What to work on
Both the line below containing "Task: Switch to the Trade History tab" and the line containing "Given: Click the Open Settings UI file icon", along with every line between them, should be repeated exactly; no other line belongs in the answer.

(Pixel coordinate grounding data)

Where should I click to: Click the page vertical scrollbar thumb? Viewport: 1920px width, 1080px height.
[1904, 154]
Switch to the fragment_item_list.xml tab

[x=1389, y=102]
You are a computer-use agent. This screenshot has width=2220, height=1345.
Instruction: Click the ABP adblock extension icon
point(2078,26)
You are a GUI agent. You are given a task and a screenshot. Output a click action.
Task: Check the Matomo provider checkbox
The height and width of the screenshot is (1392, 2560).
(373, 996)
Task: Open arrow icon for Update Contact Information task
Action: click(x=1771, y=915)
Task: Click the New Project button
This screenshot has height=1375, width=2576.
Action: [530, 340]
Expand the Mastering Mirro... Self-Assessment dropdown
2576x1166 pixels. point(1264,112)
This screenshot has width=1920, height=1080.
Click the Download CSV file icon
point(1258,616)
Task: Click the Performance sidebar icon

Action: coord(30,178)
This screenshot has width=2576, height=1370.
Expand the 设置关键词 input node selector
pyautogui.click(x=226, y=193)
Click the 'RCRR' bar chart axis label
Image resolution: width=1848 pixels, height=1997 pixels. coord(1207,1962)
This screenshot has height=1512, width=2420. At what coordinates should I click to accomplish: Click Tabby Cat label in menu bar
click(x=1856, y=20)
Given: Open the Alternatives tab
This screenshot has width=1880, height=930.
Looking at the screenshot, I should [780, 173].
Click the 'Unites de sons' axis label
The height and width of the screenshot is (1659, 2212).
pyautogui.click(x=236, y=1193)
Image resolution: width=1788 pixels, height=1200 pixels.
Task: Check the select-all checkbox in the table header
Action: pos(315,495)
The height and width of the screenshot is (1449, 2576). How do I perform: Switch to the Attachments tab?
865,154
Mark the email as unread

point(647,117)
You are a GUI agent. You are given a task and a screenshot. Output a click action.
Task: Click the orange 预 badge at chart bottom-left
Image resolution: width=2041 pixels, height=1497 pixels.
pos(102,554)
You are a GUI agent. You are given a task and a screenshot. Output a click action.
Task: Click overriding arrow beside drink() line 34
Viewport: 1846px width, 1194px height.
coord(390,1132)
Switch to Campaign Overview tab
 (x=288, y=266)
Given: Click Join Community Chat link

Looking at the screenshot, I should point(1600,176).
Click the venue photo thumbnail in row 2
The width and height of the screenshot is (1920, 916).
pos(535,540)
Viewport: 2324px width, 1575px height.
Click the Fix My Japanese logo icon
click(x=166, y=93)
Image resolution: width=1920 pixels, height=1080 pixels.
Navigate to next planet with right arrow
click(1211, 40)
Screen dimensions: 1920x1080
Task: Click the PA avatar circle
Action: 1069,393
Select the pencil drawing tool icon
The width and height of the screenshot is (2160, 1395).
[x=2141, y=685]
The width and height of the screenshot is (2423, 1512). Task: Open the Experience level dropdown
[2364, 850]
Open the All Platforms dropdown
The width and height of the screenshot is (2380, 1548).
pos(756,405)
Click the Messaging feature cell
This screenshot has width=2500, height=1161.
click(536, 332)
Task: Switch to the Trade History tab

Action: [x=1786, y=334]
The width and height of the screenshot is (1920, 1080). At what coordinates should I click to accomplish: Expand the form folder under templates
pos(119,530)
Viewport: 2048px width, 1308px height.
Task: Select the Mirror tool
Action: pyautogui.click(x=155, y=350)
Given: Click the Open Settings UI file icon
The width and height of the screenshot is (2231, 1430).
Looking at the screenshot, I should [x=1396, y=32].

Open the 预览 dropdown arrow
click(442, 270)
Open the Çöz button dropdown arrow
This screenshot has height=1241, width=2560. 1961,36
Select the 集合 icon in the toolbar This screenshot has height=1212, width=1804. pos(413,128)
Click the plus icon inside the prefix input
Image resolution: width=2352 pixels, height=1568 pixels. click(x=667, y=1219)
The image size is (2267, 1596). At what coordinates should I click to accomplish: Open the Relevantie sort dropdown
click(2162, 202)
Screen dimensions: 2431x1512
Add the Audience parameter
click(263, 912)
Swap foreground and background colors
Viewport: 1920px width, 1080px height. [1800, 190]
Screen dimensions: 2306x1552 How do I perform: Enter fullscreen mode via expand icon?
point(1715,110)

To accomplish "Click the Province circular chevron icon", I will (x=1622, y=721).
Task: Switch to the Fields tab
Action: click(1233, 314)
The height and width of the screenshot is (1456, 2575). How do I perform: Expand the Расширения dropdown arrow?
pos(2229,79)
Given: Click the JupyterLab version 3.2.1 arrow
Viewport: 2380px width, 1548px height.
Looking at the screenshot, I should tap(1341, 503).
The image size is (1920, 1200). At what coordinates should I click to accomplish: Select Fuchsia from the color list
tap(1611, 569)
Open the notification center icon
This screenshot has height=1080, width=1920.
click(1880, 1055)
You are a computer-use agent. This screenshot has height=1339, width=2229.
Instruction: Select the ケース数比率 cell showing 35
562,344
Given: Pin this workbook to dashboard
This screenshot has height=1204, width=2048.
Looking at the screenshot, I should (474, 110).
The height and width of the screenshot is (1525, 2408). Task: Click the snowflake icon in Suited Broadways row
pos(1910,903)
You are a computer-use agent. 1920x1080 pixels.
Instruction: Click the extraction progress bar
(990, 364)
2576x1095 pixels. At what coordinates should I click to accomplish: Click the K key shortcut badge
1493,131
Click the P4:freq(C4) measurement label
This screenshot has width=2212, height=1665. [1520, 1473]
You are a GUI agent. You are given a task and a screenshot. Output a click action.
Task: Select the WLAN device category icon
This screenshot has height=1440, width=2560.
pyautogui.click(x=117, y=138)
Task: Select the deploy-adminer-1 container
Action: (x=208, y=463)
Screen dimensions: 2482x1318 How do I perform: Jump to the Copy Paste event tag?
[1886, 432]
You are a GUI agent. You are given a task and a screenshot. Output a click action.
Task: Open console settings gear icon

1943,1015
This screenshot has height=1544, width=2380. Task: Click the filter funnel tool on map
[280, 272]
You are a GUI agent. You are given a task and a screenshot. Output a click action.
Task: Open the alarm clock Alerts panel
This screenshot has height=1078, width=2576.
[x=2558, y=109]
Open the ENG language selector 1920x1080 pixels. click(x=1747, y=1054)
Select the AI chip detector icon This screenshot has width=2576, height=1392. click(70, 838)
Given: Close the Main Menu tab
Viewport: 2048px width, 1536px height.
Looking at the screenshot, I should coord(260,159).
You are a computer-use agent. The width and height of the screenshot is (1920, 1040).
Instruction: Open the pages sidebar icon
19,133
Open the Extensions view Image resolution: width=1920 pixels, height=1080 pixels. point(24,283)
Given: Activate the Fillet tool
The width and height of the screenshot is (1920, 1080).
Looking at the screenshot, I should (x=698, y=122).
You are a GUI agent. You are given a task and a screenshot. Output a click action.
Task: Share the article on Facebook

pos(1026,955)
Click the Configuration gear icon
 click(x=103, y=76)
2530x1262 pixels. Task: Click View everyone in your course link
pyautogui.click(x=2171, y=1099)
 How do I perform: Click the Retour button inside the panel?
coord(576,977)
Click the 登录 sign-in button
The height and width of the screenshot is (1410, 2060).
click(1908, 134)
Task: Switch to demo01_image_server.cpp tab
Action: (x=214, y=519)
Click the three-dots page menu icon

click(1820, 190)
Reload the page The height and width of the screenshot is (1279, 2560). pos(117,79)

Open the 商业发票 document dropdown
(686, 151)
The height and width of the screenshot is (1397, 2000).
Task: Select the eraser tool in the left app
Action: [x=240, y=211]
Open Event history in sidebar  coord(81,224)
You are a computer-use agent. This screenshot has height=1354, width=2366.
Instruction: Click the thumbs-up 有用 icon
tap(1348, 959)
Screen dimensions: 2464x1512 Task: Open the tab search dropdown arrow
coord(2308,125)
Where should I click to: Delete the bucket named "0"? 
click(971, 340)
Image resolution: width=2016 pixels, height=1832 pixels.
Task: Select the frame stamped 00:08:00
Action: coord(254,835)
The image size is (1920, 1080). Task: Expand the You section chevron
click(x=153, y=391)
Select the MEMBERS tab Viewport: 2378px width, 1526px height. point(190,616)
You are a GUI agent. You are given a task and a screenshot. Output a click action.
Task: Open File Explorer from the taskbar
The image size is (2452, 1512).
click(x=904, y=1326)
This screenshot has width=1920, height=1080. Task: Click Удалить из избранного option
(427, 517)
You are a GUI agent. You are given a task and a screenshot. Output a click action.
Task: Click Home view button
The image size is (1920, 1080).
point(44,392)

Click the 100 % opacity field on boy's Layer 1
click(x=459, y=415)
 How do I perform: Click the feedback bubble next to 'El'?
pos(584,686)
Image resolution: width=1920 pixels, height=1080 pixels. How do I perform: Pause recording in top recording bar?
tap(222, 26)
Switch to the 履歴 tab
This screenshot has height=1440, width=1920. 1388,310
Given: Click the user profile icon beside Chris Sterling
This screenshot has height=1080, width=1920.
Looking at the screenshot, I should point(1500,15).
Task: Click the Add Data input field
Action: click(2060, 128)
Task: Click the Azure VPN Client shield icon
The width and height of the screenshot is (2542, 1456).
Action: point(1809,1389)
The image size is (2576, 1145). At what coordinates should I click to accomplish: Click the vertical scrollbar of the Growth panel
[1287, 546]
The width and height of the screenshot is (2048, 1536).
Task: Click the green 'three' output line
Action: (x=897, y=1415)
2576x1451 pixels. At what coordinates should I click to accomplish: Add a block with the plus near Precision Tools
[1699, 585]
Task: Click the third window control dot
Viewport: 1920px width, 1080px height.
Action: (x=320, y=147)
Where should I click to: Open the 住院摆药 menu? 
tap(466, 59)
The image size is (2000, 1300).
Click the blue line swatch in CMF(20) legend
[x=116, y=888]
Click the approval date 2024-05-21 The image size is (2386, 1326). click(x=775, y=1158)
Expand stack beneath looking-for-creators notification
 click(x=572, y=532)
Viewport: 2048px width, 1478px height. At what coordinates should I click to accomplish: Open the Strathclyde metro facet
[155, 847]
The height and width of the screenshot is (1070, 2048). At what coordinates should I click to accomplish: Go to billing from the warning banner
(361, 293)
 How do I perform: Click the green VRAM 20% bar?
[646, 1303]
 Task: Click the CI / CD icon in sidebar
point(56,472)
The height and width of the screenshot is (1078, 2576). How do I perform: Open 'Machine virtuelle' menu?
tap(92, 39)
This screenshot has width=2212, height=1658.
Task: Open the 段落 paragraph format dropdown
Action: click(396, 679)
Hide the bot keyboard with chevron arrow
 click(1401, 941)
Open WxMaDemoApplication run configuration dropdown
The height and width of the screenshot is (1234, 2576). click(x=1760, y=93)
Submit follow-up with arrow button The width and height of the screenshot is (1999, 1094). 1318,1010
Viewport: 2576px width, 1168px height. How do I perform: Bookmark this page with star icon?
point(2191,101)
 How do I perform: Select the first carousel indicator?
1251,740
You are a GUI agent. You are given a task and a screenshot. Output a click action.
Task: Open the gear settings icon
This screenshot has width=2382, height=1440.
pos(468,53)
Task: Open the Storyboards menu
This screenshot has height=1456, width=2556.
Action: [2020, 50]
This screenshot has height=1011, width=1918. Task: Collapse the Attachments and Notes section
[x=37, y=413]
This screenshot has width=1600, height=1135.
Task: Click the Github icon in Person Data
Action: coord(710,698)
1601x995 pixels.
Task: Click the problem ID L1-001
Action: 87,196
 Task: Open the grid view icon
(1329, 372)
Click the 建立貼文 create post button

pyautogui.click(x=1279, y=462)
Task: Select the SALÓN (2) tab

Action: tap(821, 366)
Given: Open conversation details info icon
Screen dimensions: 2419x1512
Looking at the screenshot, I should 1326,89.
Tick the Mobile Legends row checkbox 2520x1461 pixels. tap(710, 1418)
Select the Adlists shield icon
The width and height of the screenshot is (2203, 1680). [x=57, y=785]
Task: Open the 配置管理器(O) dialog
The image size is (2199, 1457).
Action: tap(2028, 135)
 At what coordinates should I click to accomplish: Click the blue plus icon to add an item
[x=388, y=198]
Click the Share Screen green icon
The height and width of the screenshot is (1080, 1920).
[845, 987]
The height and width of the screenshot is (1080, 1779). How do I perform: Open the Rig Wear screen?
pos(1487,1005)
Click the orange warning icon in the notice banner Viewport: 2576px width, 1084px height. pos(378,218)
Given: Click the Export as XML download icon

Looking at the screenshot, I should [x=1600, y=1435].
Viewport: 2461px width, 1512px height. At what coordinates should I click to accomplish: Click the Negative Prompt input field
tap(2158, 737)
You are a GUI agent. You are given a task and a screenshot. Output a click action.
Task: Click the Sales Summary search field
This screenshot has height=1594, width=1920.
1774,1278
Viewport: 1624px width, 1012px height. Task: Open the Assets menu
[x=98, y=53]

Result for this exercise
Task: Switch to the Trade History tab

Action: [x=1786, y=334]
The width and height of the screenshot is (1920, 1080). At what coordinates should I click to accomplish: Expand the form folder under templates
pos(119,530)
Viewport: 2048px width, 1308px height.
Task: Select the Mirror tool
Action: pyautogui.click(x=155, y=350)
Given: Click the Open Settings UI file icon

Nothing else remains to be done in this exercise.